When stopped by a traffic officer due to speeding about 5-25 mph over the limit, you may be issued a ticket. This ticket will have a specific date on it about 30-90 days away.
The traffic officer will ask you to sign the ticket to promise to appear. This is not usually a trial date to contest your ticket but a due date to handle your ticket.
The court listed on your ticket covers the jurisdiction or area you were driving in when the officer cited you.
Some courts may send you a courtesy notice once your ticket is in their computer system. The courts computer system interfaces (talks) to the computer system at the motor vehicle department.
It is important that your current address is listed with your State’s motor vehicle dept. If your address is not current then you may not get notice if the listed court on your ticket provides one.
The Court’s notification will likely have your ticket number, name and address, codes violated, fine amount and if you are eligible for traffic school.
In most cases this type of ticket is worth at least 1-point on your driving record.
Below are options that you can follow to handle your ticket.
- Get an extension – Some county courts offer an extension (by phone, online or in person) so if you are not ready to take care of your ticket then request an extension. For example, Los Angeles County offers a one-time 60-day extension.
- Schedule an arraignment (court appearance) date to plead guilty, not guilty or no contest.
- Pay the fine/bail amount that will add the point and conviction to your driving record for up to 36 months.

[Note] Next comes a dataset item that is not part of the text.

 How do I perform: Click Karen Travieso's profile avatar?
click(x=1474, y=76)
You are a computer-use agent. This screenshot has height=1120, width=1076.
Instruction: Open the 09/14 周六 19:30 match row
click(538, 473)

- Pay the fine/bail amount and traffic school fee if you qualify. However you can only go to traffic school in LA County once every 18 months from the date ticket was issued. Make sure that upon completion of traffic school that you turn in your completion certificate on or before due date given. You may also apply for a one-time extension to complete traffic school. Check with your local court for more information.
- Contest/fight your ticket by paying the fine/bail amount and obtain a trial date from the clerk.
- Some courts offer Trial by Declaration. You do not appear in court when choosing this option. This option requires you and the officer to complete declarations and submit them to the court. A judge, commissioner or designated person will decide the case based on the declarations and all other evidence submitted.
If you have missed your due date then you may deal with an increase in fines, suspended license, referral to collections or possibly a warrant.
Missing your date to handle your speeding ticket will result in a Failure to Appear (FTA) on your driving record. This shows as a civil assessment on your driving record and a $300 plus increase to your fine. In this case you will be referred to collections. If you pay your fine within 10 days of the notice from the court then the $300 plus increase will be deducted from the fine, however a conviction and possibly a point will reflect on your driving record.
If you made arrangements to pay your fine with the court and missed your due date then you will have a Failure to Pay (FTP) on your driving record. This situation will suspend your drivers license. You will not be able to schedule a court appearance unless you show proof that you were hospitalized, in jail or out of the country. Otherwise, you must deal directly with the collection agency representative. The collection agency will not remove the suspension from your driving record until your fine is paid in full.
You do not want an FTA or FTP on your driving record so take care of your ticket. Driving is not a right but a privilege.
Keep in mind that state and county policies may be different across the nation so check with your local traffic court to ensure you handle your ticket properly.